After explaining the factual scenario and the approach to this research, the analysis has four key components. First, it defines the right to self-determination in context of the low-lying States, including entitlements flowing from this collective right. The populations of low‑lying States’ are “peoples” entitled to self-determination, including in relocation. Self‑determination comprises various elements, resembling a bundle of rights. A framework is devised for unpacking this bundle and understanding what self‑determination entails. The framework divides the right into strategic and operational elements. The strategic elements are the right’s objectives of peace and human rights, as well as its classic expressions; external and internal self‑determination. The operational elements seek to secure the right’s objectives through substantive and procedural entitlements. Substantive entitlements include the right of peoples to continuity of their States, to be different, to freely-determined political statuses, and to freely-pursued economic, social and cultural development. Procedural aspects include processes for determining the substantive elements, plus democratic governance, and some degree of autonomy from other political units.
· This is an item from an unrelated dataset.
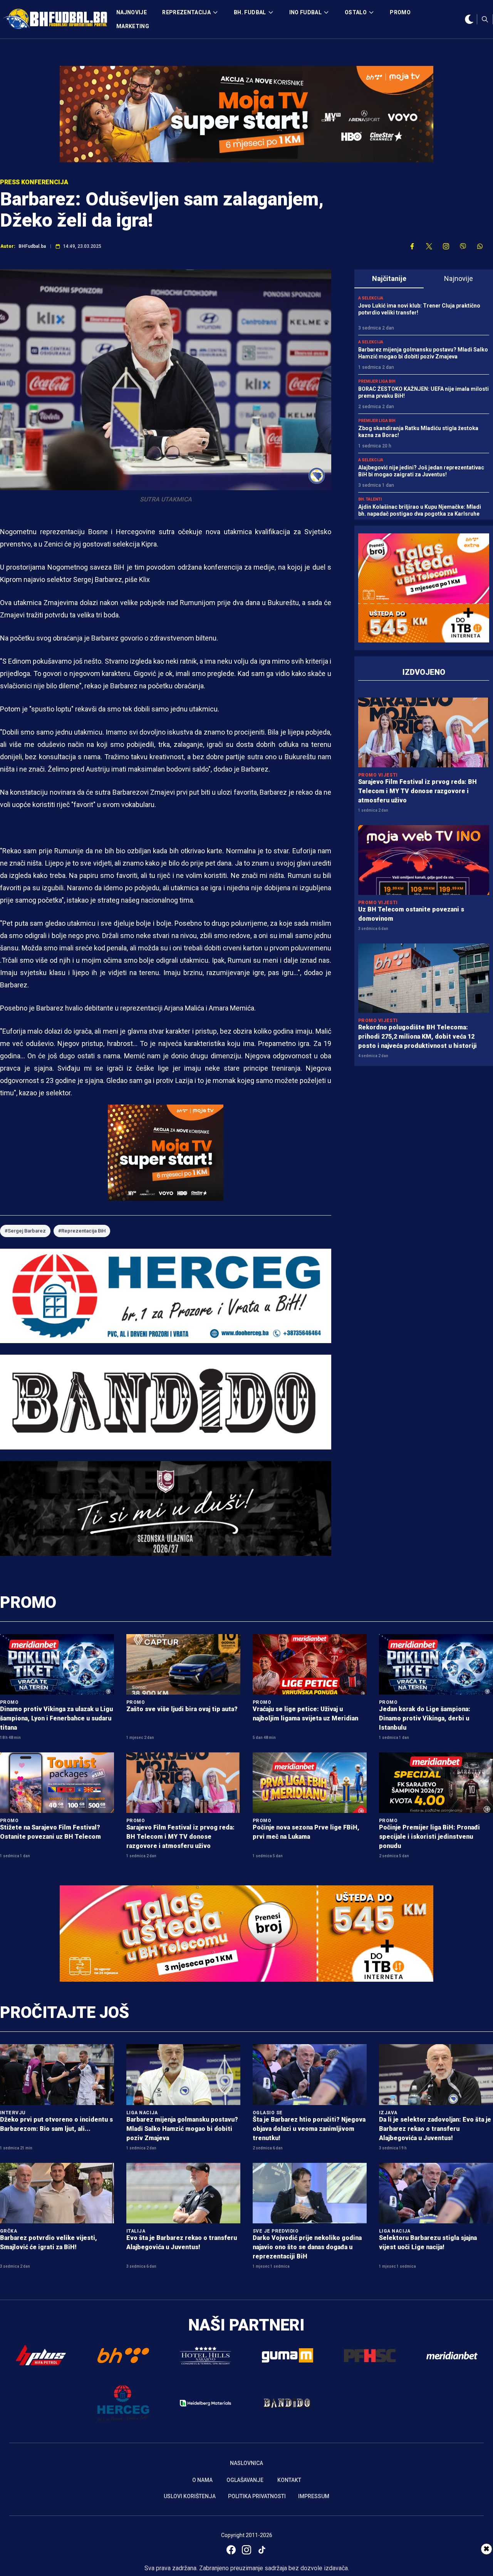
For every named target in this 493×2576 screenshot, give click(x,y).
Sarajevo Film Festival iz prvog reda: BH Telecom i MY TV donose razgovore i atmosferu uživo (417, 791)
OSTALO (356, 12)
The second major component of this thesis examines potential duty-bearers, and the nature of their duties. Low-lying States are the principal duty-bearers regarding their peoples’ right to self-determination. Third-party States and the United Nations have relevant duties, but these are vague and do not anticipate proactive involvement in supporting low-lying peoples’ endeavours to maintain self-determination ex situ. The duties become clearer for a third-party State that partners in a low-lying people’s relocation, but there are no obligations to become such a partner.
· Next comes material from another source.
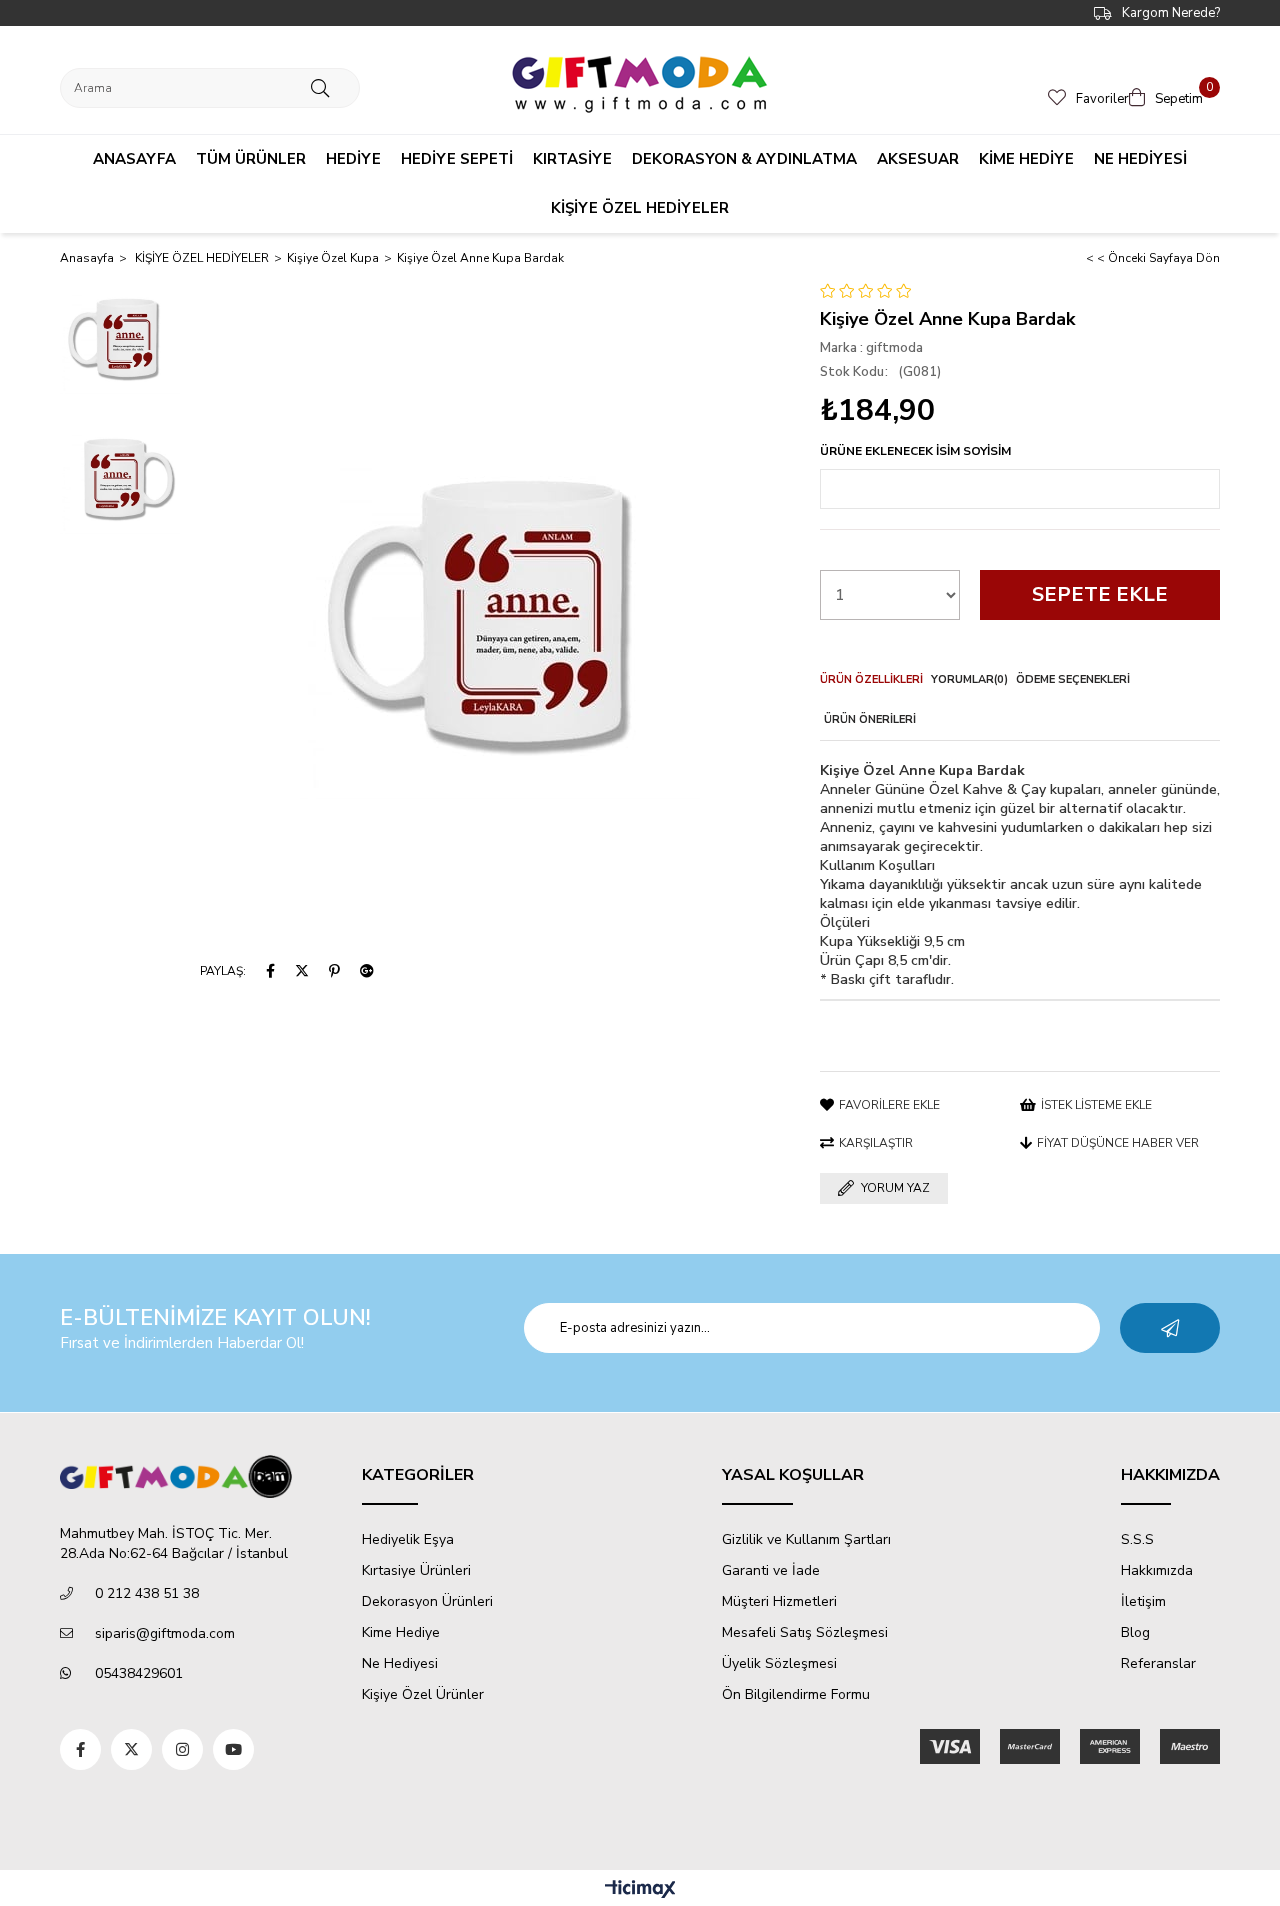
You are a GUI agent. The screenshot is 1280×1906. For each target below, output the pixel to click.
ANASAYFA (134, 159)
The third part of the legal analysis re-examines the issue of whether statehood can be maintained without inhabitable territory, but in light of the self-determination analysis. There is a presumption of continuity of statehood in international law and it applies to low‑lying States. There is no legal basis to argue that statehood would be terminated in this relocation scenario. The presumption of continuity is bolstered by self‑determination, which gives the peoples of low‑lying States exclusive competence to determine their political statuses. Prior analyses of statehood have focused on the Montevideo Convention indicia. However, these indicia only apply to the creation of States, not termination. Consequently, there is far‑reaching flexibility for extant States to decide how, or whether, the indicia are satisfied.

Finally, options for enabling ex situ self‑determination are presented concerning key questions of legal personality (since statehood is only one option), land and international frameworks. The final section also proposes ways of incorporating self‑determination into the emerging human rights-based approach to climate change adaptation.